Last summer, at the weekly farmers’ market, a friend corralled me to sign onto a mailing list for an environmental organization. As far as I could tell, I had nothing to gain from gas exploration—my property was too small for any drilling company to care about leasing it—but I didn’t have strong feelings against it. Then, as I started to receive e-mail after e-mail from the group and follow links to the sites of a burgeoning number of drilling opponents, there seemed to be lots to lose. Not only could my country retreat be turned into an industrial zone, the thickly forested hilltops pockmarked with drill pads operating 24 hours a day, the road past my house packed with truckloads of drilling material and wastewater; the more ominous specter was that a pristine system of streams that feeds the Delaware could be decimated by the demands of hydrofracking and destroyed by its results.

The oddest bit of evidence I found was an article written by a Philadelphia nun named Nora Nash, whose order, the Sisters of St. Francis, had some oil company investments. (Who knew?) Sister Nora was in charge of making sure those investments were socially responsible, and in the autumn of 2010, she went to western Pennsylvania to observe hydrofracking. “We met with individuals and groups whose experience with hydraulic fracturing over the past few years was both disheartening and clearly a violation of human and other rights,” she later wrote. “These individuals and groups begged us to inform others that their air and water were contaminated, any hope for healthy living jeopardized, and that any legacy left for their children and grandchildren might be devastating.”

At the heart of the dispute about drilling is whether hydrofracking will actually pollute the aquifers. According to ProPublica, a nonprofit investigative journalism organization that’s done scores of reports on gas drilling in the past few years, there have been thousands of claims of well and groundwater contamination in areas where hydrofracking is taking place. But the gas industry consistently denies responsibility, and proving the exact culprit of such water pollution is complicated and expensive.

On one set of crucial facts—what, exactly, is in the chemical mix that drillers add to the water and sand during the fracking process—the back-and-forth between the industry and environmental activists has gotten nearly absurd. Because drilling companies obtained an exemption from the Clean Water Act (conveniently, it is much noted, while Dick Cheney, the former CEO of fracking innovator Halliburton Corporation, was in the White House directing energy policy), they’re not required to reveal the chemicals that go down the wells. Critics found evidence of such toxins as benzene and toluene, known carcinogens.
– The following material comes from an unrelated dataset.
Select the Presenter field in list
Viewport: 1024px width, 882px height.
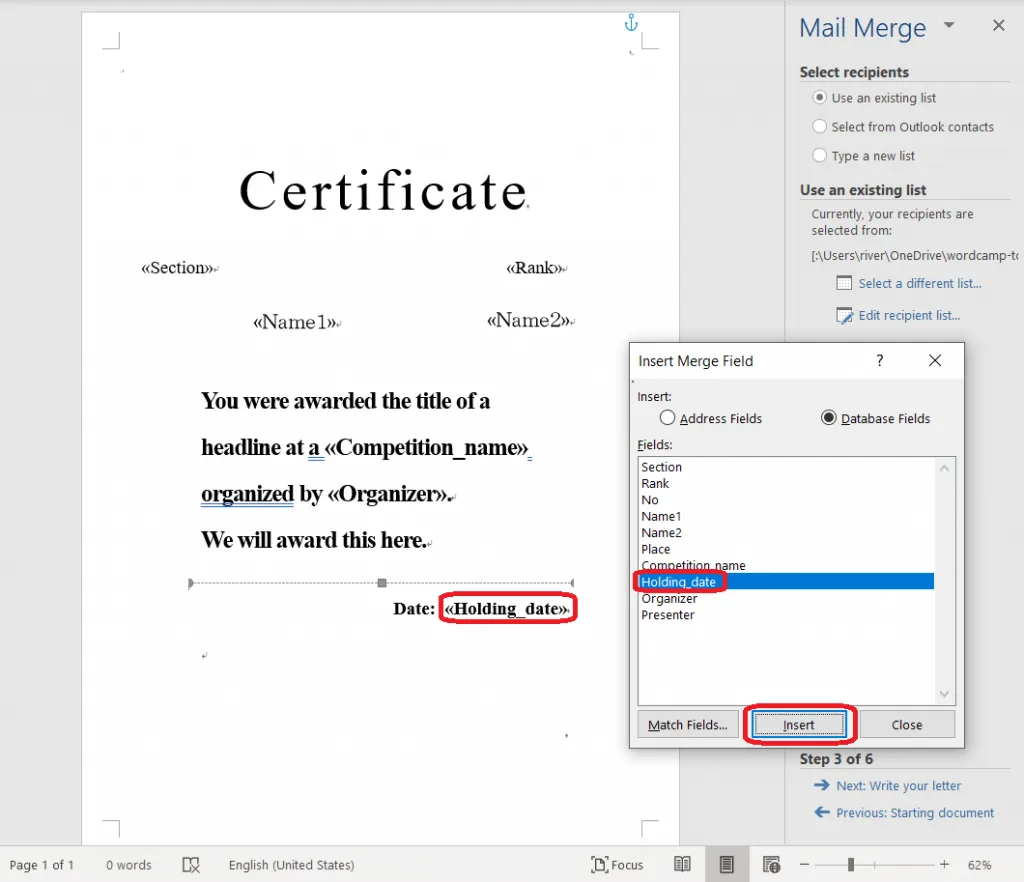click(667, 615)
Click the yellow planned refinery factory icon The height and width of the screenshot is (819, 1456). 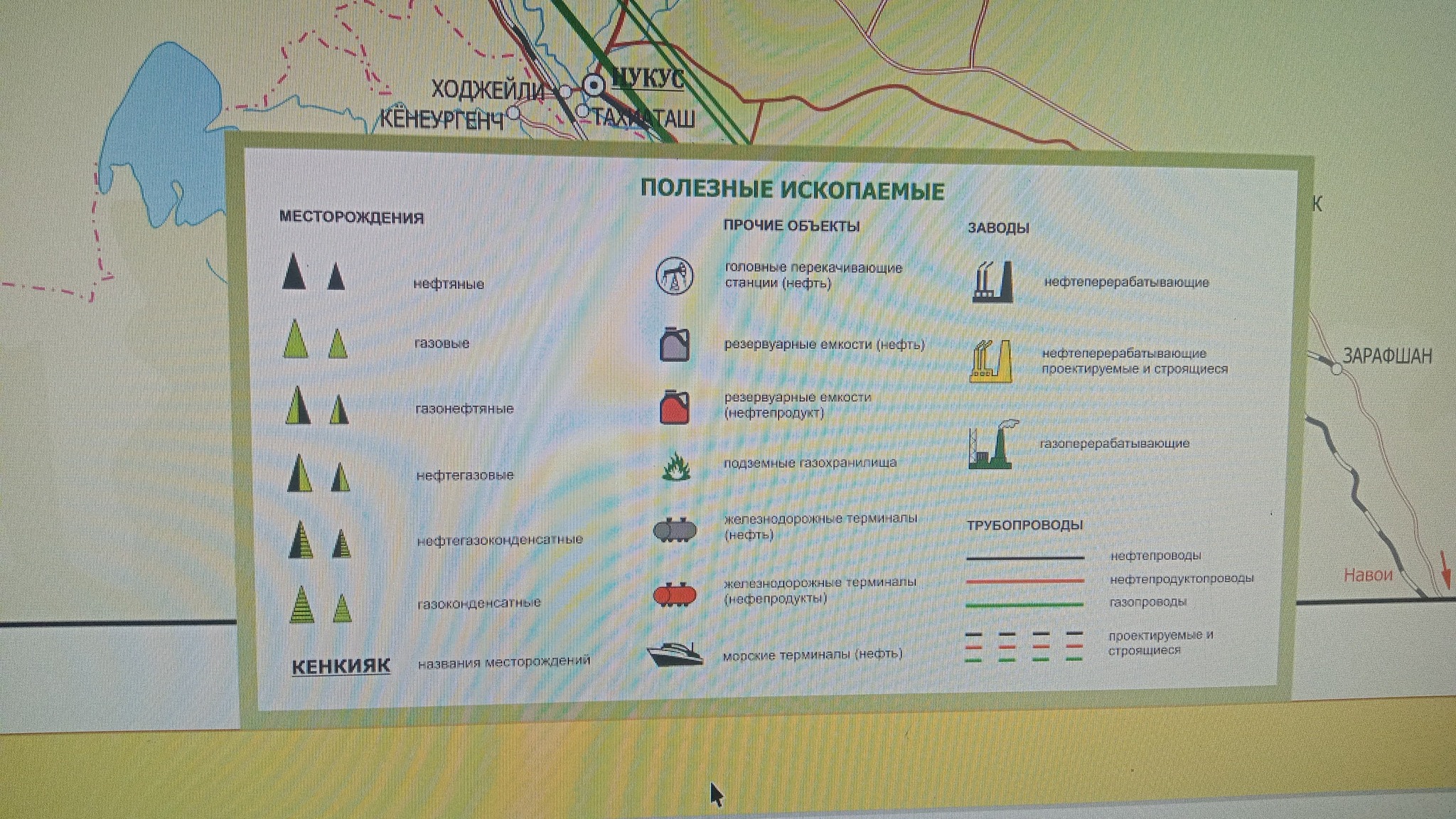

After much prodding, a gas industry group finally released a partial list of fracking chemicals that included more benign substances like ethylene glycol and hydroxyethyl cellulose, the latter of which, they noted, is also used to make gummy bears.

It was this dichotomy that intrigued me. Each side seemed to only believe its own facts—much like the global-warming debate. I wanted to understand how two sides could look at the same thing and see such different pictures. So, not long after the DRBC hearing, I drove back out to Honesdale to talk to a few neighbors.

"WHAT PEOPLE IN PHILADELPHIA don’t understand,” says Marian Schweighofer, a pert and easygoing 55-year-old who lives on a 700-acre farm in Damascus Township, “is that people up here have always exploited their natural resources.

“When Philadelphia said, ‘We need ship masts,’ we cut down trees and floated them down the Delaware. The blue stone that they used to build West Point came from here. Nowadays we ship hay all over. So when natural gas came our way, it was like God gave the people here a gift. Because the economy up here is so sucky.”

Natural gas came into her picture about five years ago, when, through her association with the Pennsylvania Farm Bureau, Schweighofer began hearing stories from farmers farther west. “We looked to Susquehanna and Bradford counties,” she said, “and networked with the farm people out there. And found out what the problems were.”

At the DRBC hearing the week before, one of the commissioners of Bradford County, Doug McLinko, testified that there had been 550 wells drilled in his county—the most in any Pennsylvania county—and, he maintained, “we have seen no problems.”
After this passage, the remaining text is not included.